Find a safe person to speak with if you can. Perhaps ask them upfront to just listen and provide a safe space for you to express yourself without them feeling the need to fix or resolve your pain. That’s not their job. Empathy and compassionate listening from another is often all that is needed for you to find the inner resources to heal and solve your own painful feelings. We all just want to be heard, seen and validated. Most of us don’t want to be “fixed” or told what to do.
If you have no one who feels safe to speak with, try writing in a journal and express the feelings to a higher power or resource that feels supportive to you. It could be a deceased, beloved relative, an angel or historic figure you honor and trust. Let yourself feel held and listened to by this other force and be open to receiving guidance and support back from this source. If that doesn’t resonate for you, simply journal and let the energy behind the feelings be expressed and move out of you.
There are other methods, as well, to allowing one’s feelings to be acknowledged and felt.
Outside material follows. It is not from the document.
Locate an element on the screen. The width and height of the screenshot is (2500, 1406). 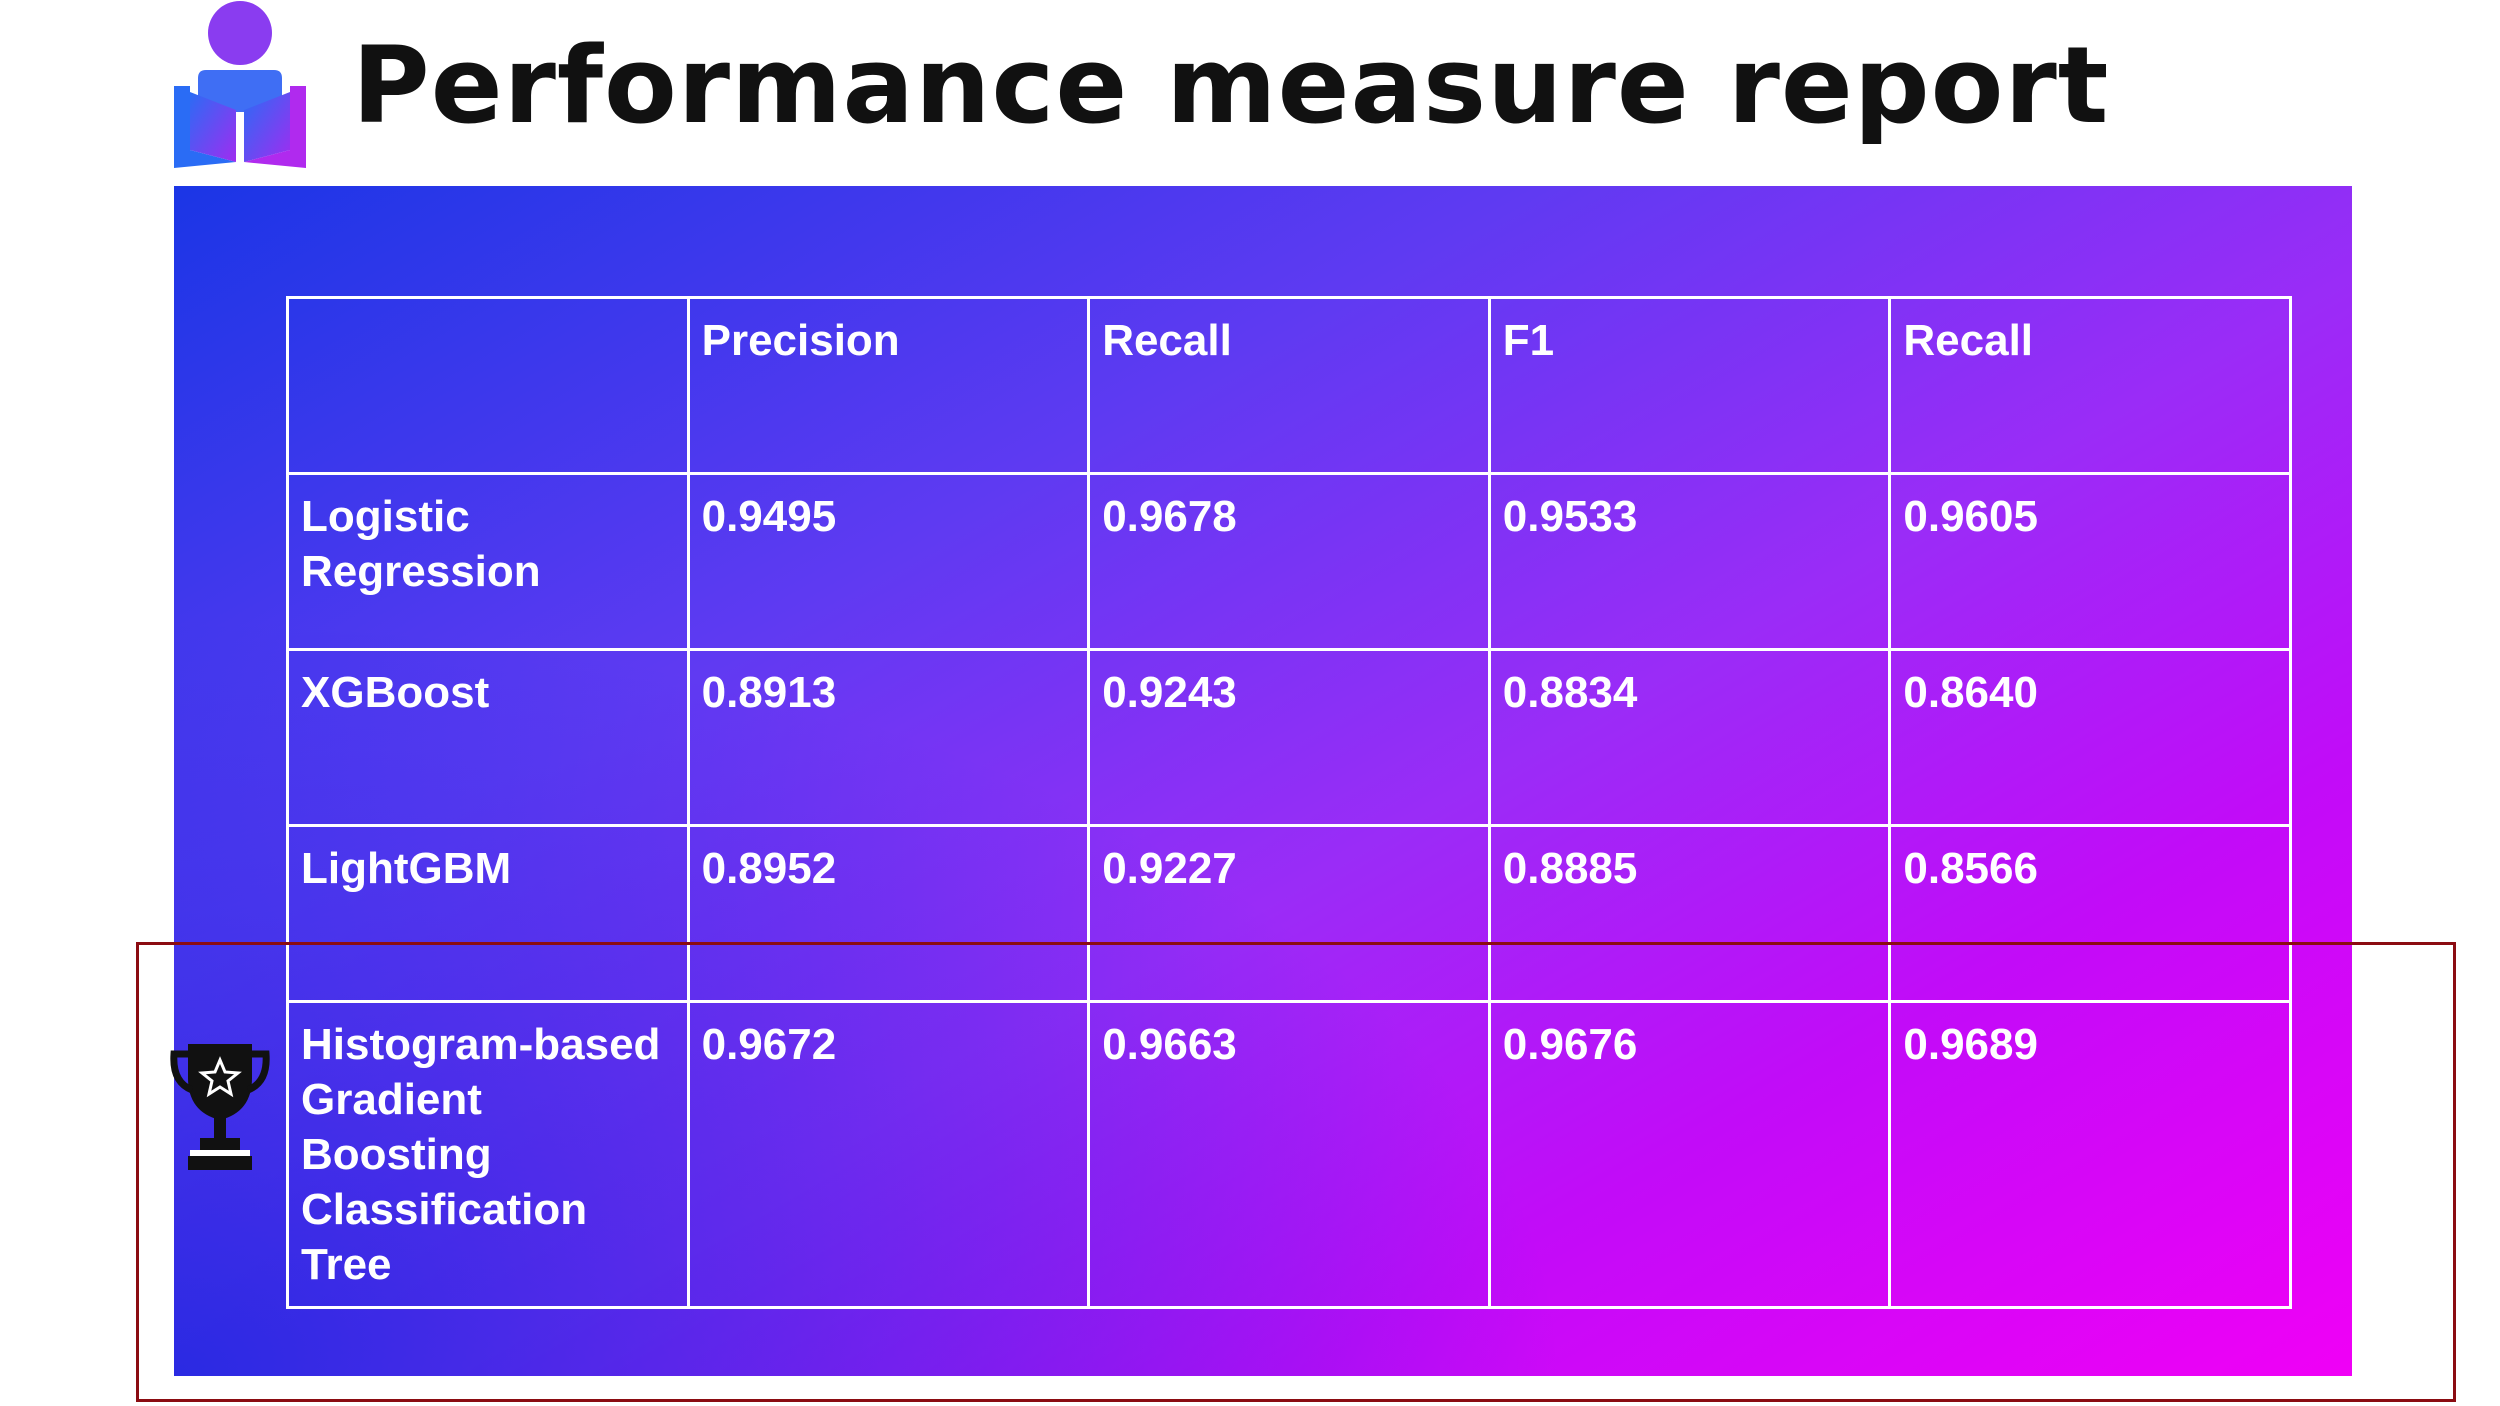
model-name-cell: Logistic Regression is located at coordinates (488, 562).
We can do this by moving our body in nature or to music or any kind of exercise. Let yourself cry and feel whatever wants to be felt. Feelings and emotions that are not blocked and denied will eventually move through you and be released.
The bottom line is to remain committed to keeping your heart open during times when it is so easy to close, shut down and go numb. When we feel the intensity and rawness of our emotions, we remain alive and open to life and all it has to offer–the ups and the downs, the tragedies and the triumphs. Most of all we honor who we are and offer our ability to love ourself and others while also being open to receiving love from those around us.